Likewise, Barrett has proven herself willing to rule in favor of plaintiffs claiming race- and sex-based discrimination. In 2018, she ruled in favor of a butcher claiming sexual and racial harassment by male colleagues. That same year, she ruled in favor of a woman seeking back pay from Costco after she took unpaid leave in the face of sexual harassment from a male customer. This year, she upheld a ruling in favor of a park supervisor discriminated against on the basis of being Hispanic.
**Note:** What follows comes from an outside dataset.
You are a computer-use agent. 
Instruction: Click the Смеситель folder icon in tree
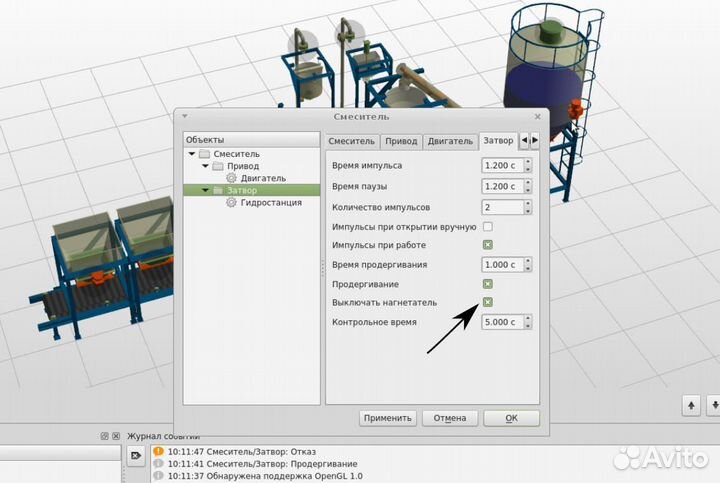pos(204,154)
Although much has been made of her 2019 decision to throw out a sexual-assault conviction, this reflects more of a concern with due process, rather than a willful ignorance of the need to uphold decisions affecting civil rights. The claim that she will be an unmitigated threat to “civil rights” is unfounded.

 

Finally, Barrett has shown skepticism of the powers sometimes claimed by law enforcement. This is an important consideration given the tendency of some other judges to apply overly broad exemptions to police officers accused of racist police brutality. The Week describes how her jurisprudence tends to “reach conclusions that are less deferential to law enforcement.” These decisions include one from 2018 and two from 2019 in which she criticized common police search tactics. Her conscience is also clearly disturbed by the death penalty. Rather than interpreting this as an admission of religious bias, we should appreciate her obvious discomfort with the power of the state being used to harm its own citizens.

 

Of course, the most important argument, as well as the one least persuasive to most progressives, is that all liberals should decry Roe vs. Wade. Yet even progressives who fail to see the right to life as a social-justice issue should prioritize democracy over judicial fiat. Everyone knows that the “penumbras” of Roe vs. Wade are based on judicial figments of the imagination rather than constitutional fact. Even Ruth Bader Ginsburg acknowledged that Roe went too far.

 

The sheer arrogance of those who prefer to keep this issue out of democratically elected legislatures is an appalling stain on American liberalism.

 

One would hope that Barrett’s exceptional qualifications would be enough to persuade any liberal. But the evidence for Amy Coney Barrett being an arch-conservative is flimsy at best.

 

Democrats should vote to confirm her.